> _Item position entries_
---
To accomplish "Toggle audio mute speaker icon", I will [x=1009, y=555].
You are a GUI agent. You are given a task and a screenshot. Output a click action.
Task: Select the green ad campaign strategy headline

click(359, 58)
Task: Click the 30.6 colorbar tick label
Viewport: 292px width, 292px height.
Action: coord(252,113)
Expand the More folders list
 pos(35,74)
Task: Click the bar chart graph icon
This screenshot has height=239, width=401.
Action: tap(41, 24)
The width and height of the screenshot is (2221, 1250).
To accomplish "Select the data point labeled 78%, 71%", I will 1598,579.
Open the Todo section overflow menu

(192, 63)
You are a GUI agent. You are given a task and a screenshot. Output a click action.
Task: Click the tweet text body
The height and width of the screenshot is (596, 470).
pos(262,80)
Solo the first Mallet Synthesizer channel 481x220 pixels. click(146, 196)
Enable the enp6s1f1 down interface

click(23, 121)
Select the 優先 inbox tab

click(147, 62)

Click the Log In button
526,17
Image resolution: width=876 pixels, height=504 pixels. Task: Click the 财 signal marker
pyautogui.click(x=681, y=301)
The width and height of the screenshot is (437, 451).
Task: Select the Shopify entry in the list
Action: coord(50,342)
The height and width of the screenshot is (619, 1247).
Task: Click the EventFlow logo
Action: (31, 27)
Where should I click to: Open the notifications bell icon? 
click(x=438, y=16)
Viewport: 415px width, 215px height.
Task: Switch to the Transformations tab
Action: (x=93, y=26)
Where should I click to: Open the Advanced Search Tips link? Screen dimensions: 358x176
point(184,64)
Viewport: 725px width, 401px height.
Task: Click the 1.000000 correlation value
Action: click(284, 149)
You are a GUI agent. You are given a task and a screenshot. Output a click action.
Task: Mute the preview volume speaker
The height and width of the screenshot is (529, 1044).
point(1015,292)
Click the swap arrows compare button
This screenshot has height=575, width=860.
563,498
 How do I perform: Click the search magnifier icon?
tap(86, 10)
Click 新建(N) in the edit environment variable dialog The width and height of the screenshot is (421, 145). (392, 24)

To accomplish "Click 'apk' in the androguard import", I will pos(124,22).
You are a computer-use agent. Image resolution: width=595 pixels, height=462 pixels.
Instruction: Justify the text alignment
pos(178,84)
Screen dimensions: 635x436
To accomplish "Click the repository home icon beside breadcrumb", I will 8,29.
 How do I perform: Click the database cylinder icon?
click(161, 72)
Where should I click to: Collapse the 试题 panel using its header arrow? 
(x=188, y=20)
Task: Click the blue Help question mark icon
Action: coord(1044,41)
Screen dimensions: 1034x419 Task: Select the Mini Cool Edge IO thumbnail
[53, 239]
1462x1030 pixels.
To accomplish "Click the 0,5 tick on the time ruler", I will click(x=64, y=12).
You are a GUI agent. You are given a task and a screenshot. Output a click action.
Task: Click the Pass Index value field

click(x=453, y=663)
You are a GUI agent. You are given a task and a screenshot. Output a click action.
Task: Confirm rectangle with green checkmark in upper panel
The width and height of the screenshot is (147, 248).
---
> _WHAT IS ASKED_
Pull every line of the item position entries above and reproduce them verbatim.

> _WRITTEN RESPONSE_
To accomplish "Toggle audio mute speaker icon", I will [x=1009, y=555].
You are a GUI agent. You are given a task and a screenshot. Output a click action.
Task: Select the green ad campaign strategy headline

click(359, 58)
Task: Click the 30.6 colorbar tick label
Viewport: 292px width, 292px height.
Action: coord(252,113)
Expand the More folders list
 pos(35,74)
Task: Click the bar chart graph icon
This screenshot has height=239, width=401.
Action: tap(41, 24)
The width and height of the screenshot is (2221, 1250).
To accomplish "Select the data point labeled 78%, 71%", I will 1598,579.
Open the Todo section overflow menu

(192, 63)
You are a GUI agent. You are given a task and a screenshot. Output a click action.
Task: Click the tweet text body
The height and width of the screenshot is (596, 470).
pos(262,80)
Solo the first Mallet Synthesizer channel 481x220 pixels. click(146, 196)
Enable the enp6s1f1 down interface

click(23, 121)
Select the 優先 inbox tab

click(147, 62)

Click the Log In button
526,17
Image resolution: width=876 pixels, height=504 pixels. Task: Click the 财 signal marker
pyautogui.click(x=681, y=301)
The width and height of the screenshot is (437, 451).
Task: Select the Shopify entry in the list
Action: coord(50,342)
The height and width of the screenshot is (619, 1247).
Task: Click the EventFlow logo
Action: (31, 27)
Where should I click to: Open the notifications bell icon? 
click(x=438, y=16)
Viewport: 415px width, 215px height.
Task: Switch to the Transformations tab
Action: (x=93, y=26)
Where should I click to: Open the Advanced Search Tips link? Screen dimensions: 358x176
point(184,64)
Viewport: 725px width, 401px height.
Task: Click the 1.000000 correlation value
Action: click(284, 149)
You are a GUI agent. You are given a task and a screenshot. Output a click action.
Task: Mute the preview volume speaker
The height and width of the screenshot is (529, 1044).
point(1015,292)
Click the swap arrows compare button
This screenshot has height=575, width=860.
563,498
 How do I perform: Click the search magnifier icon?
tap(86, 10)
Click 新建(N) in the edit environment variable dialog The width and height of the screenshot is (421, 145). (392, 24)

To accomplish "Click 'apk' in the androguard import", I will pos(124,22).
You are a computer-use agent. Image resolution: width=595 pixels, height=462 pixels.
Instruction: Justify the text alignment
pos(178,84)
Screen dimensions: 635x436
To accomplish "Click the repository home icon beside breadcrumb", I will 8,29.
 How do I perform: Click the database cylinder icon?
click(161, 72)
Where should I click to: Collapse the 试题 panel using its header arrow? 
(x=188, y=20)
Task: Click the blue Help question mark icon
Action: coord(1044,41)
Screen dimensions: 1034x419 Task: Select the Mini Cool Edge IO thumbnail
[53, 239]
1462x1030 pixels.
To accomplish "Click the 0,5 tick on the time ruler", I will click(x=64, y=12).
You are a GUI agent. You are given a task and a screenshot. Output a click action.
Task: Click the Pass Index value field

click(x=453, y=663)
You are a GUI agent. You are given a task and a screenshot. Output a click action.
Task: Confirm rectangle with green checkmark in upper panel
The width and height of the screenshot is (147, 248).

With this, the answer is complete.